## Task goal
In the records that follow, how many lines contain the word "screenshot"? Give only that figure.
☆ ☆ ☆
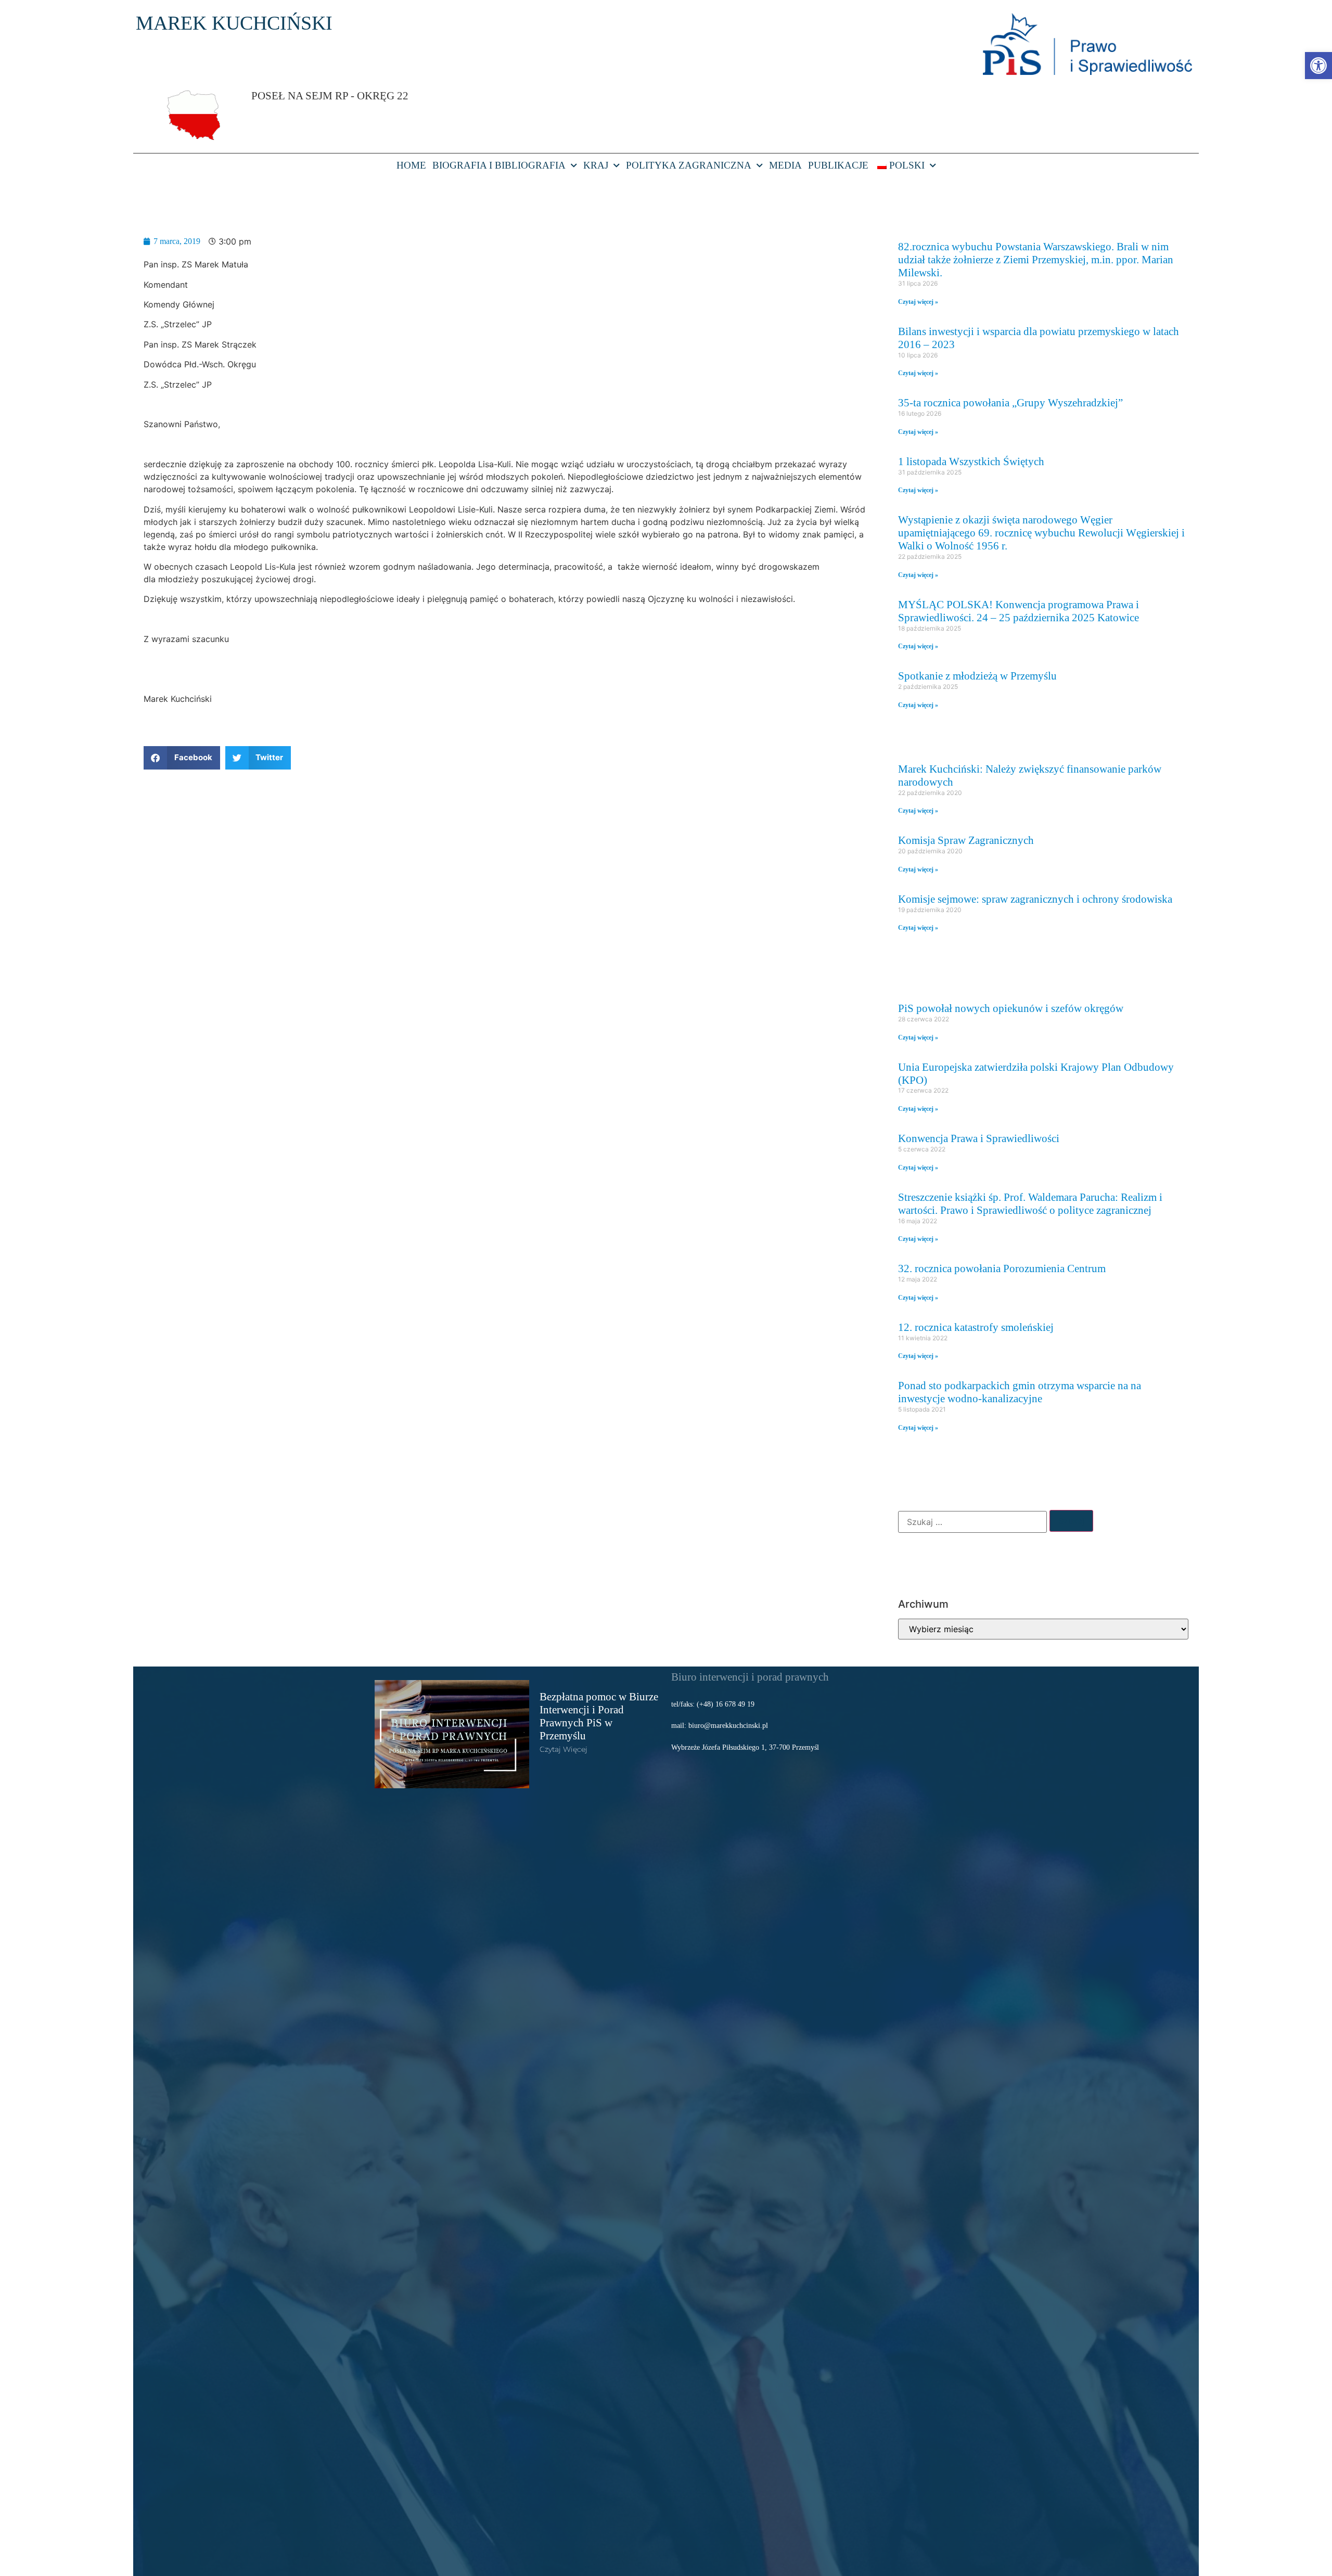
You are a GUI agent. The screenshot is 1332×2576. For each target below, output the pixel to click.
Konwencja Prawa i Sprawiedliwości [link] (978, 1138)
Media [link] (785, 165)
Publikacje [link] (838, 165)
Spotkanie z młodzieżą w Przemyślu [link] (977, 676)
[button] (182, 758)
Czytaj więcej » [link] (918, 301)
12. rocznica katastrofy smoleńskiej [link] (976, 1327)
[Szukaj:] (972, 1522)
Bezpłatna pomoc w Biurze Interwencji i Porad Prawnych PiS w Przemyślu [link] (599, 1715)
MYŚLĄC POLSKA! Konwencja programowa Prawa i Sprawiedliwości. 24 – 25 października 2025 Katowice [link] (1018, 610)
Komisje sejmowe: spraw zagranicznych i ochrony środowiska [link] (1035, 899)
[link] (1318, 65)
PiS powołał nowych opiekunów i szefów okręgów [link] (1010, 1008)
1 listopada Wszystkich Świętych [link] (971, 461)
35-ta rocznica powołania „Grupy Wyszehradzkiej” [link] (1010, 402)
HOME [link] (411, 165)
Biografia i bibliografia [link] (499, 165)
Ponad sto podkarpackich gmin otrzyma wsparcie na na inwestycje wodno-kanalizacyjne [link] (1019, 1391)
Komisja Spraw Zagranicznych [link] (966, 840)
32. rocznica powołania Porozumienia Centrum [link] (1002, 1268)
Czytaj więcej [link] (563, 1749)
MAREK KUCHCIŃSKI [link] (234, 23)
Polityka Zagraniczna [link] (688, 165)
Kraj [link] (595, 165)
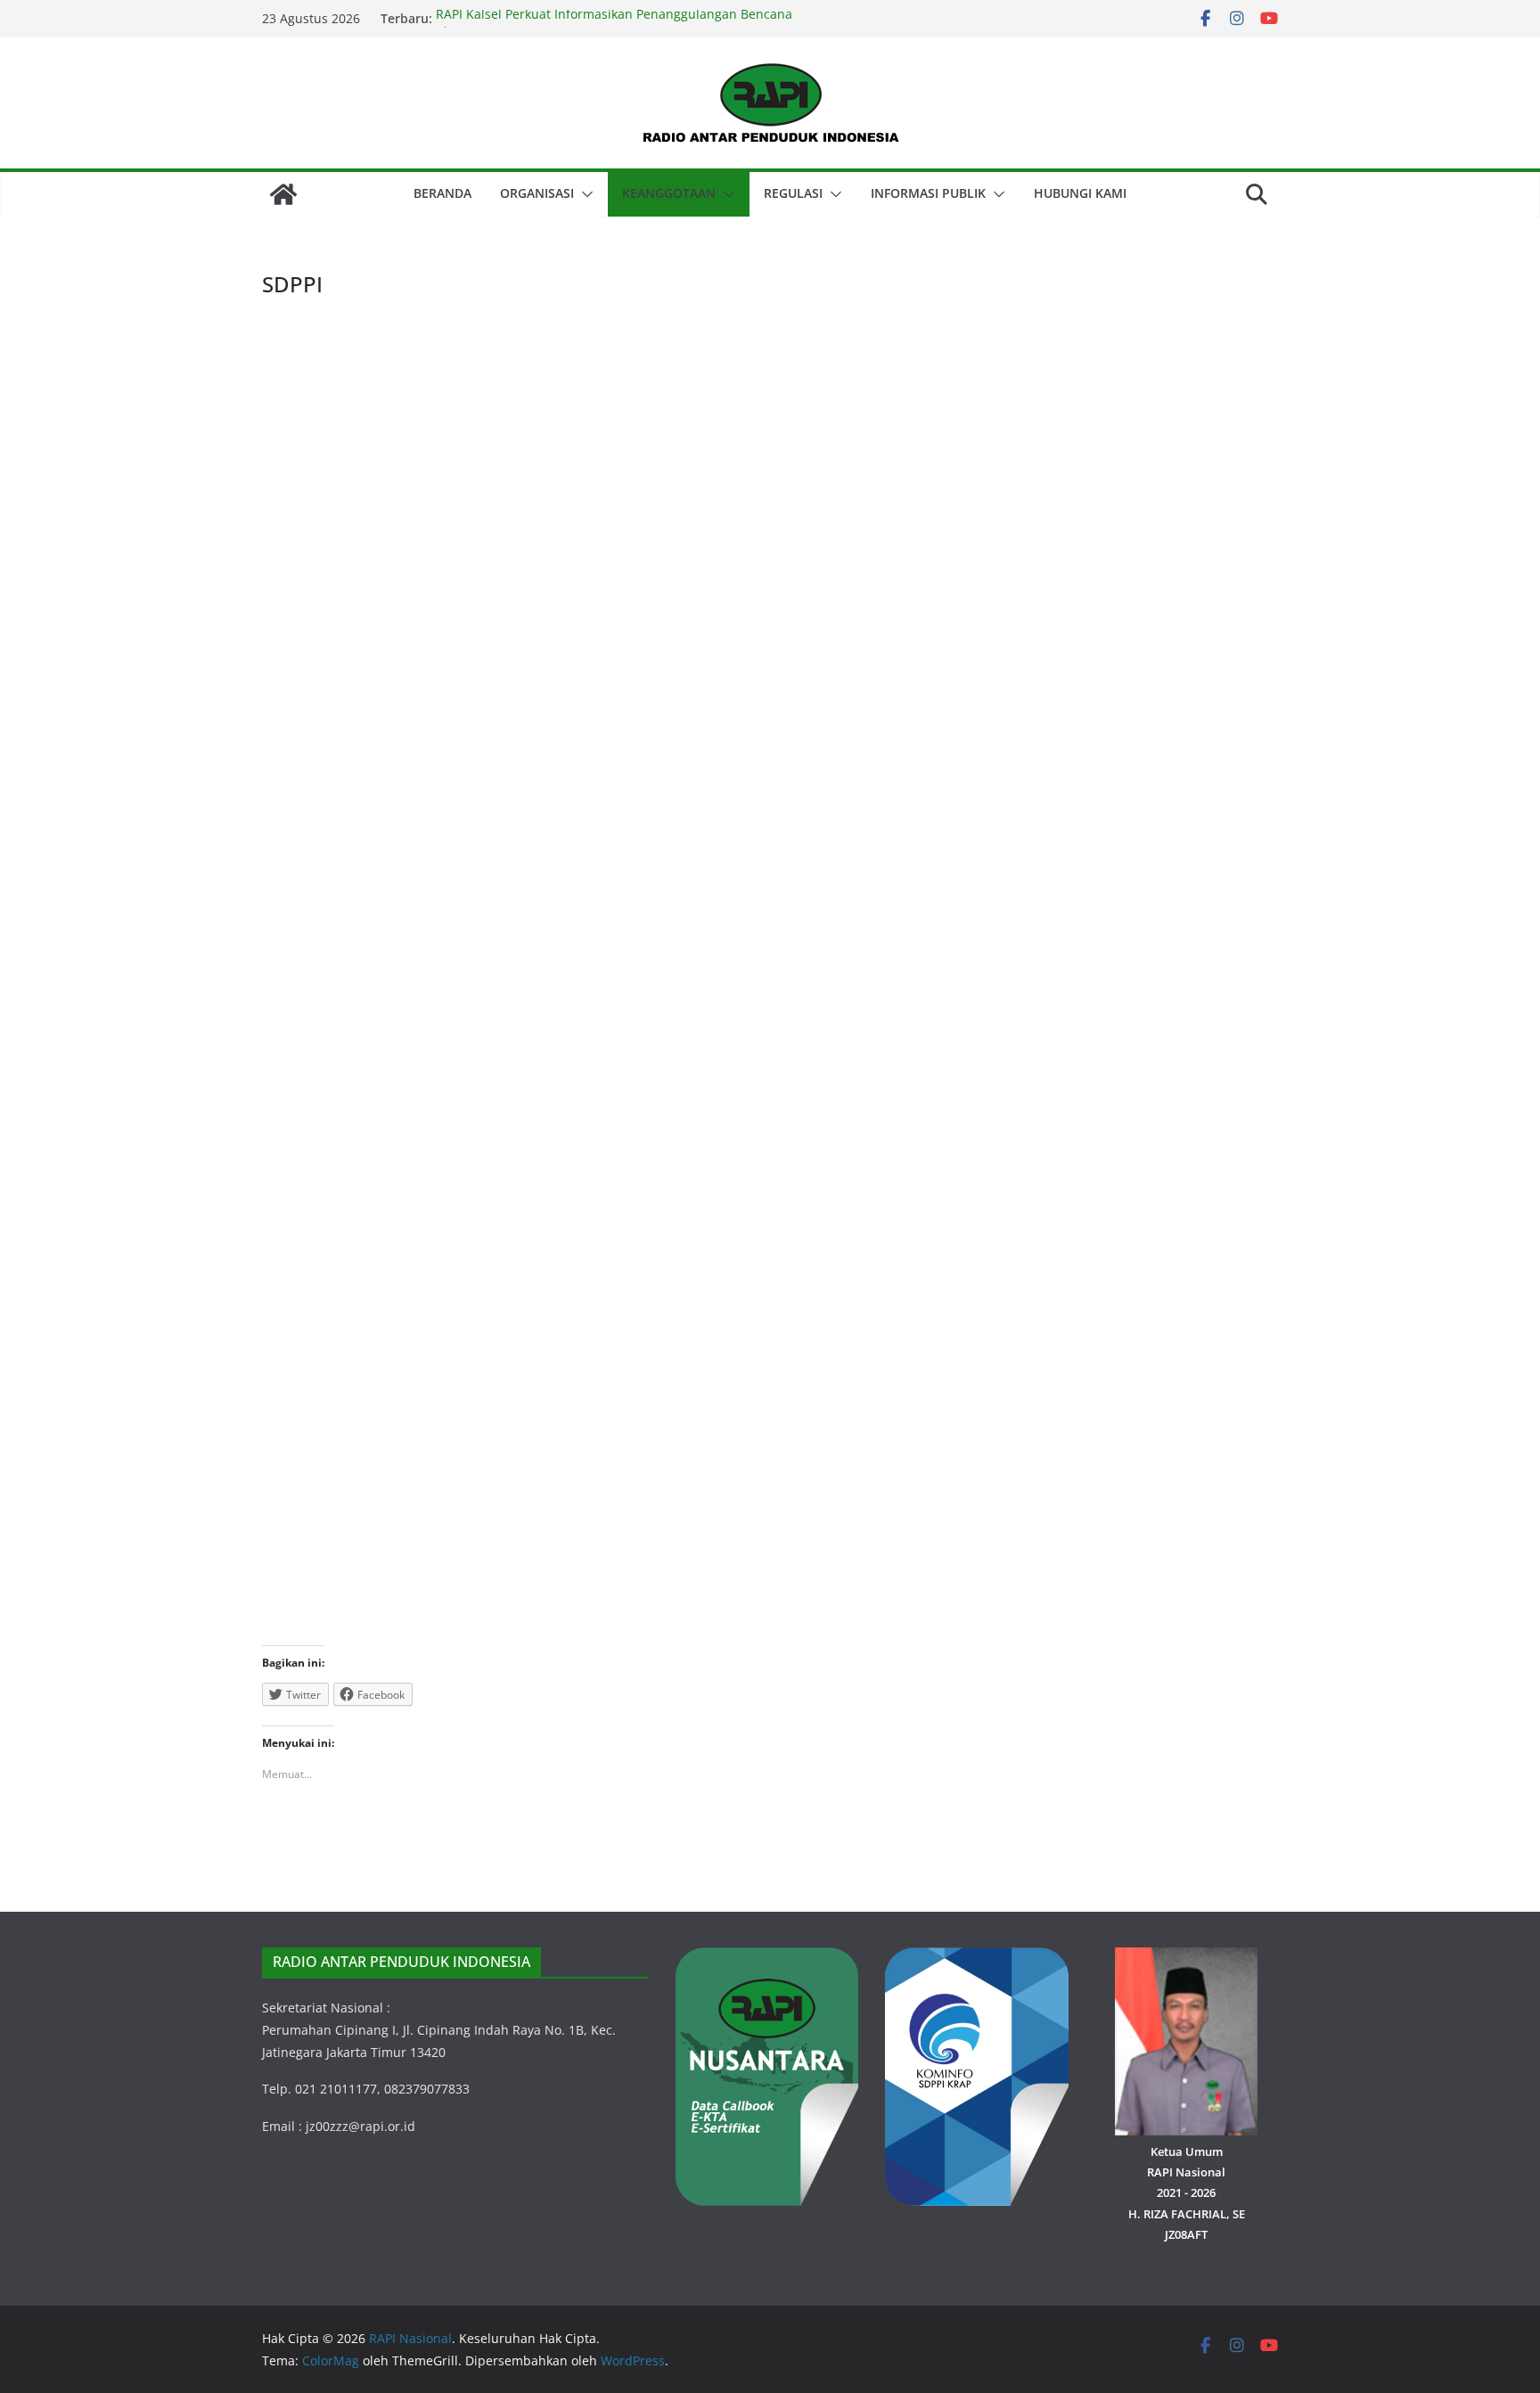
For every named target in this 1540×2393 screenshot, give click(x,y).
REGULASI (793, 192)
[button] (584, 194)
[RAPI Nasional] (283, 194)
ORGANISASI (537, 192)
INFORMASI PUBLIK (928, 192)
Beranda (442, 192)
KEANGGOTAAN (669, 192)
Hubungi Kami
☆ ☆ ☆
## Answer to the problem
2